1) If you're young (under 45 for investing purposes), put your money in the stock market. Bonds, CDs, savings accounts, etc. don't pay much right now. In a few years, if interest rates continue to rise, then maybe invest between 20-30% in bonds or CDs. As you near retirement, gradually move more of your money to bonds and CDs. Even in retirement, you should have at least 30% invested in the stock market.

2) Set aside money for emergencies. Don't take every dime you have and invest it in things that could lose money or that you can't get out of in a short period of time (like long-term CDs).

3) Balance your portfolio. Don't invest all your money in one thing. If you buy stock in the company you work for, sell some on occasion and put it in mutual funds or a variety of individual stocks. If you have a lot of money saved up, NEVER put it all in one stock.

4) If your company has a 401(k) and matches a percentage of your contribution, I highly recommend contributing at least up to the level that they will match...it's free money.

5) Invest in 401(k)s and IRAs before other investments. Why? You save a ton of money on taxes by doing this. 

6) If you have a lot of money to invest (like an inheritance), don't invest everything at once...invest a little at a time at specific intervals. This is called dollar-cost averaging. This way, you avoid buying stock at a high price. You might buy some at a high price, but you will also buy some at a low price...thus guaranteeing that your average price won't be too high. There's nothing worse in investing than buying at a high price and then seeing it drop 30% the next few weeks.

7) 1st things first: Pay off debt. If you have credit cards that aren't paid off or high interest car payments, take care of those first. Think of it this way: if you are paying 11% APR on a credit card, when you pay that off you will have 11% more money than if you didn't. If you make 10% in the stock market, but are paying 11% on a credit card, you are still getting a -1% return on your money.

As Suze Orman says, people first, then money, then things.

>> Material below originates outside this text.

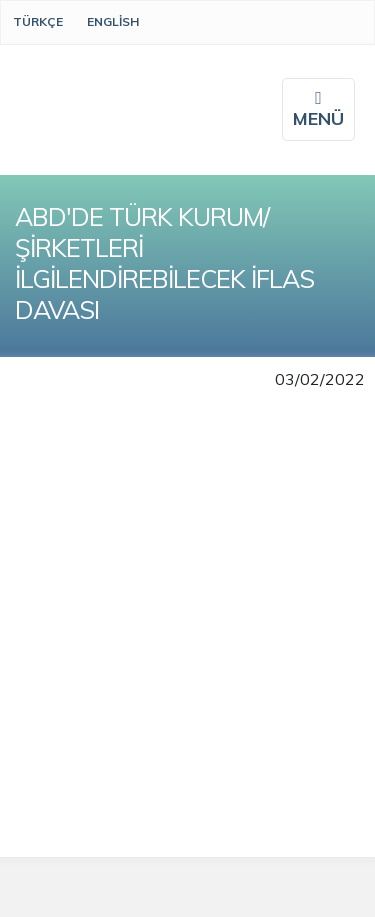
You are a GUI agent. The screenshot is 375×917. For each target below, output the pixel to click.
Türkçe (38, 21)
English (113, 21)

BTW, a lot of banks will give you free financial advice if you have an account there. Remember though, they are getting paid to sell you certain things...don't buy anything you don't want or understand.


----------



## raalka (Nov 14, 2004)

Jnmcda0 said:


> As Suze Orman says, people first, then money, then things.


I'm an avid Suze-watcher


----------



## Fighter86 (Jun 3, 2005)

I don't invest and don't have the money to do so presently but I would want to do so in the future. I've actually tried reading a financial book, its not one of those very complicated ones that take alot of understanding, its just one of those simplified ones that even teenagers can read. But yes, if I'm serious about investing, I think I would go about reading more about it before hand. I just hope I can understand what I'm reading :lol


----------



## Noca (Jun 24, 2005)

If I had money to invest I would.


----------